Variation 2c: Spielen mit einem Ball-mit-Tupfern bringt eine doppelte Punktzahl.




Variation 3 (und mein Favorit): Neunzehnern (oder neunzehn werfen). Spiel mit sieben Bechern in der Reihenfolge 1-2-5-10-5-2-1 und mit mehreren Bällen.
Anzahl der Spieler: zwischen 2 und ± 8
Zahl der Bälle: nach Belieben individueller Spieler
Einsatz: keiner
Endpunktzahl: Summe der einzelnen Becherpunkte
Ziel: Jeder Spieler versucht eine Totalpunktzahl von 19 zu werfen (oder so nahe an 19 dran) Wer mehr als 19 erreicht, hat sowieso verloren.

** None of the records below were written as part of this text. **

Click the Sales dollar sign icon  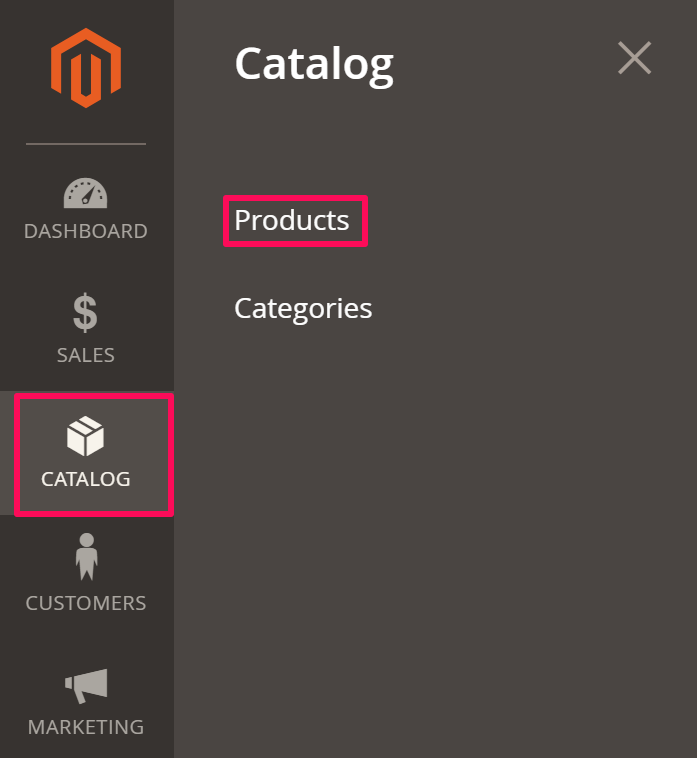pyautogui.click(x=86, y=313)
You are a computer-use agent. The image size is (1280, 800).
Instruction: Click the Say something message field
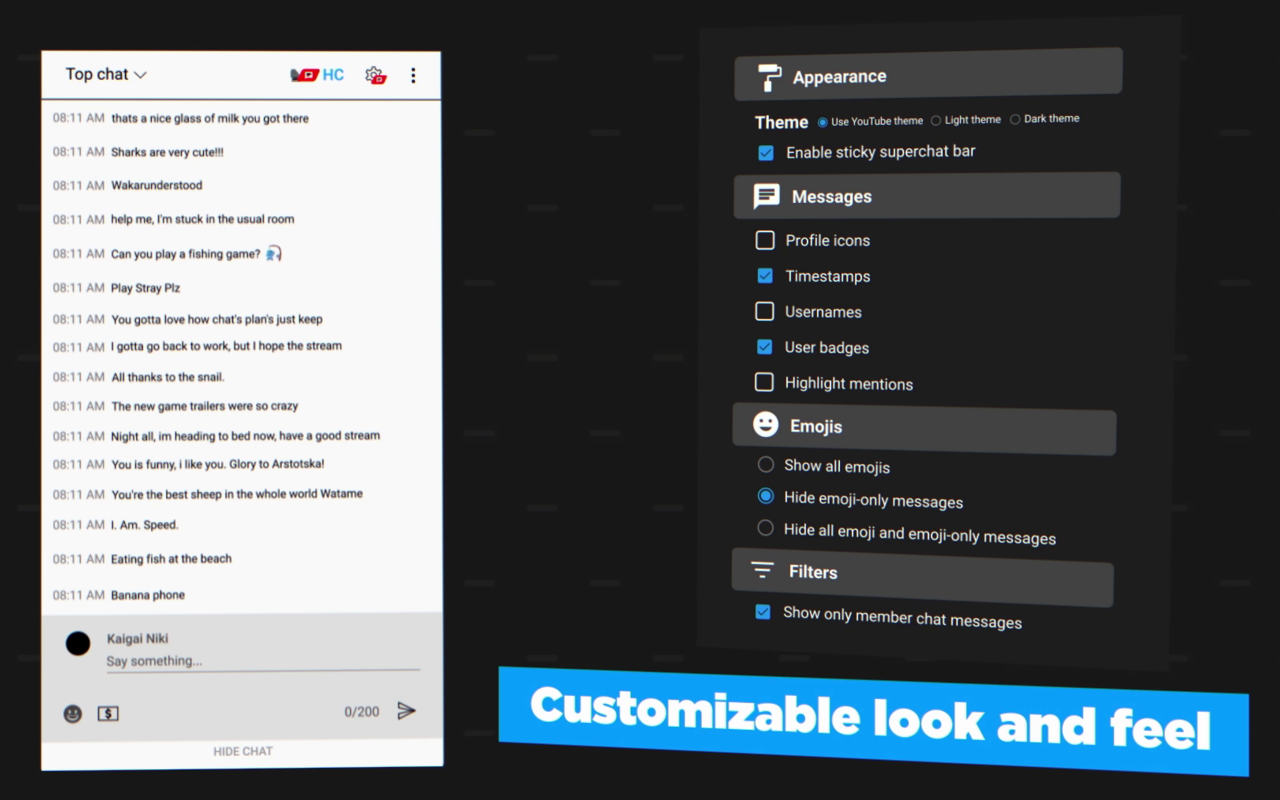coord(262,661)
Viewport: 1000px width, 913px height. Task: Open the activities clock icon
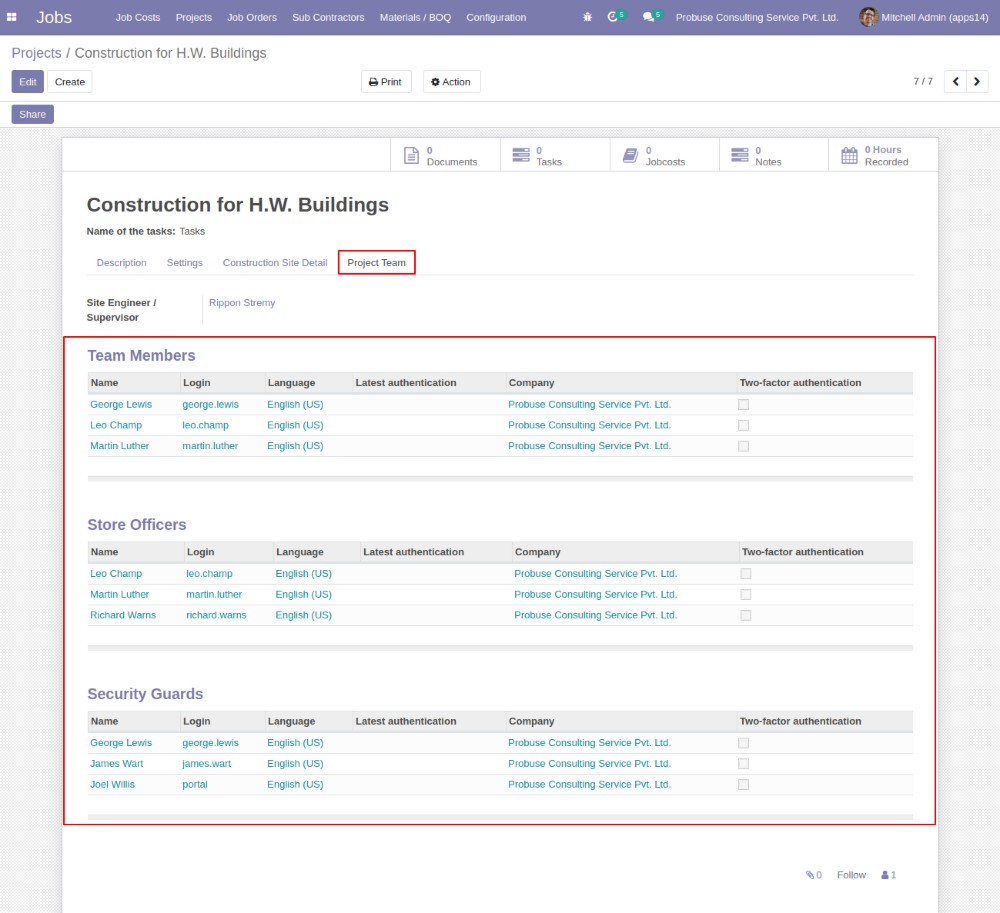pyautogui.click(x=613, y=17)
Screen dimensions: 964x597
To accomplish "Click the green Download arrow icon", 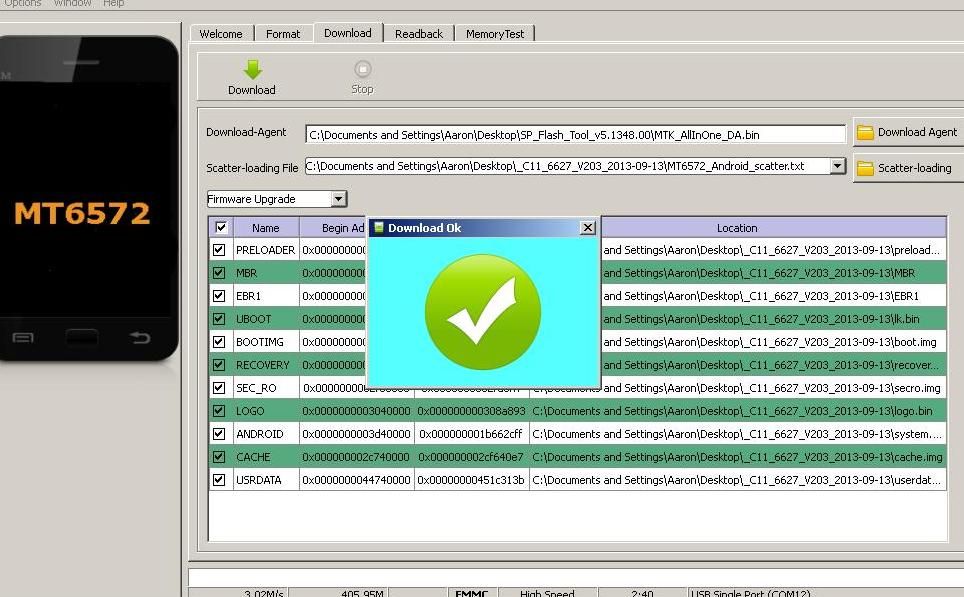I will pyautogui.click(x=252, y=69).
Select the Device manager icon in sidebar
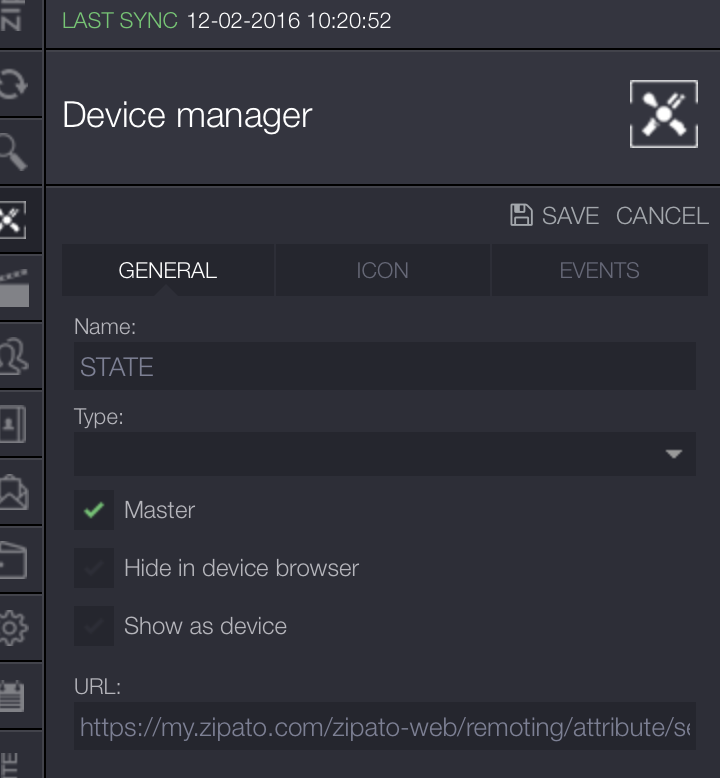Screen dimensions: 720x778 point(14,219)
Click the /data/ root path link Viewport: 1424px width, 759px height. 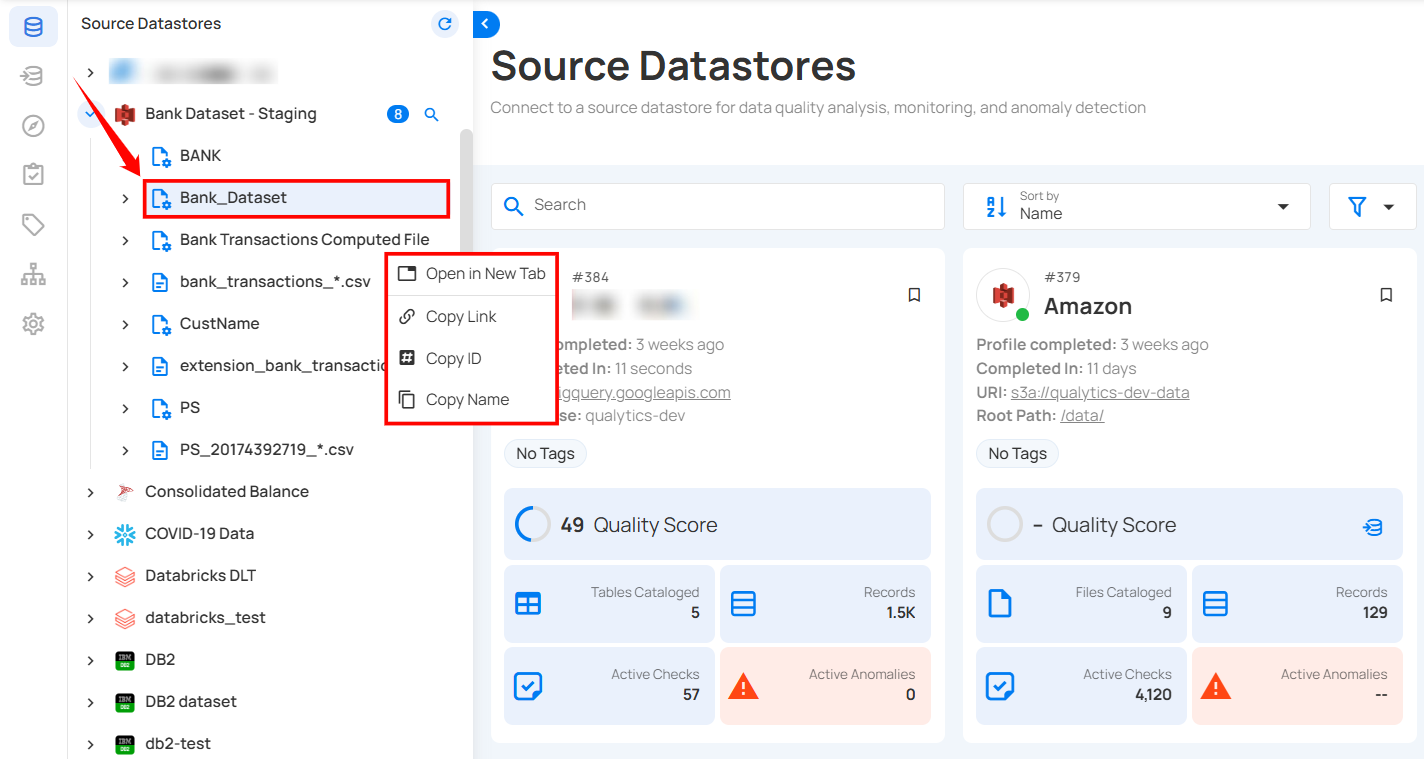[x=1081, y=415]
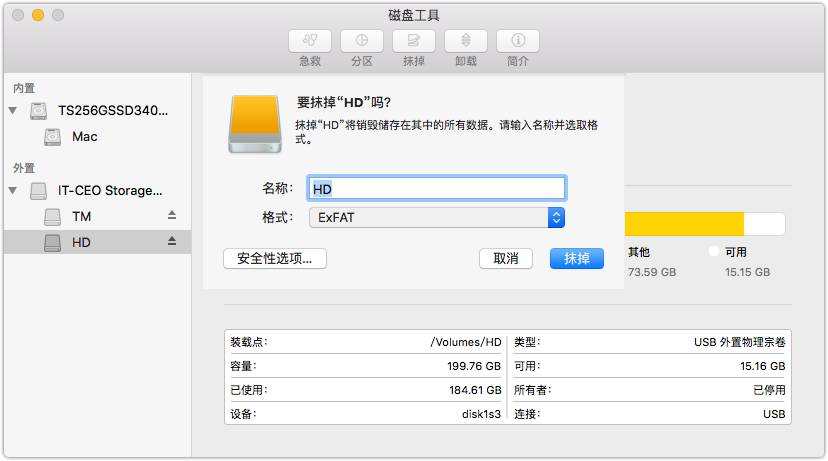Click the 安全性选项 button
This screenshot has width=828, height=461.
tap(275, 258)
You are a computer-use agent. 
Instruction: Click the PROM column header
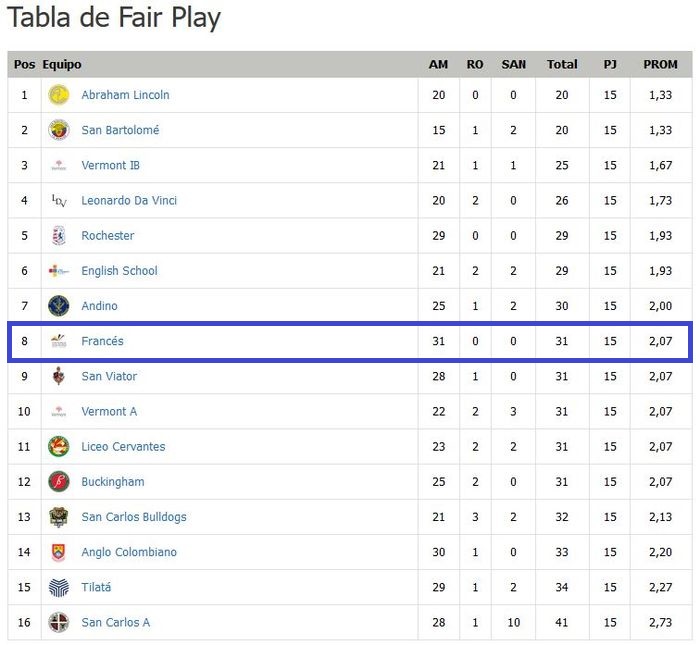660,64
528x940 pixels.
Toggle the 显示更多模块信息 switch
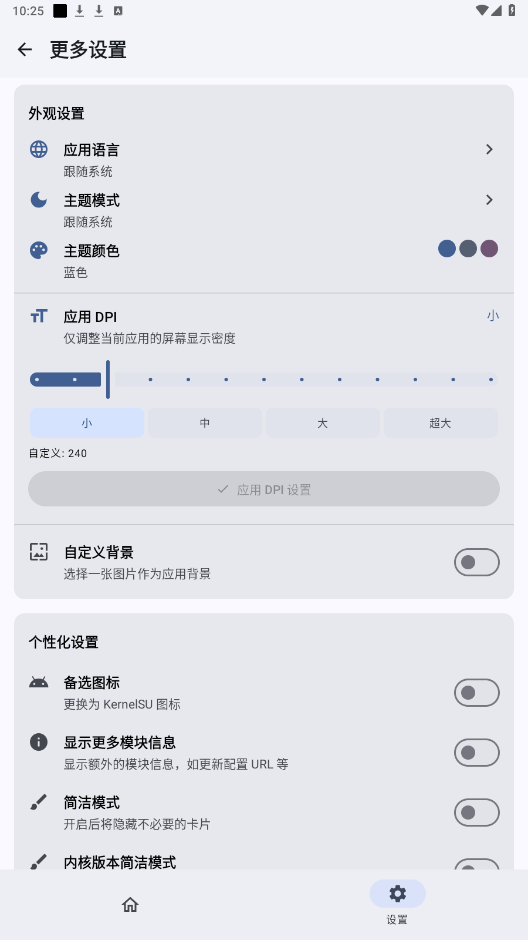[476, 753]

Zum Beispiel: vier Spieler
Spieler A - mit zwei Bällen einmal 10 und einmal 5 bringt die Punktzahl: 15 (ein wohl sehr vorsichtiger Spieler)
Spieler B - mit drei Bällen 5 - 10 - 1 bringt die Punktzahl 16 (weniger vorsichtig)
Spieler C - mit vier Bällen 5 - 2 - 10 - 5 bringt die Punktzahl 22 (hat verloren weil mehr als 19)
Spieler D - mit vier Bällen 2 + 10 + 2 + 5 bringt die Punktzahl 19 (gewonnen und richtig gepokert)

Wer als erster dreimal verliert, gibt eine Runde aus.

Jetzt wissen Sie Bescheid. In der nächsten Bagatelle werde ich Ihnen erzählen wann und wieso ich dazu kam mir so ein altes Glücksspiel nachzubauen. Dann wird dieser Zweiteiler eine richtige Trilogie.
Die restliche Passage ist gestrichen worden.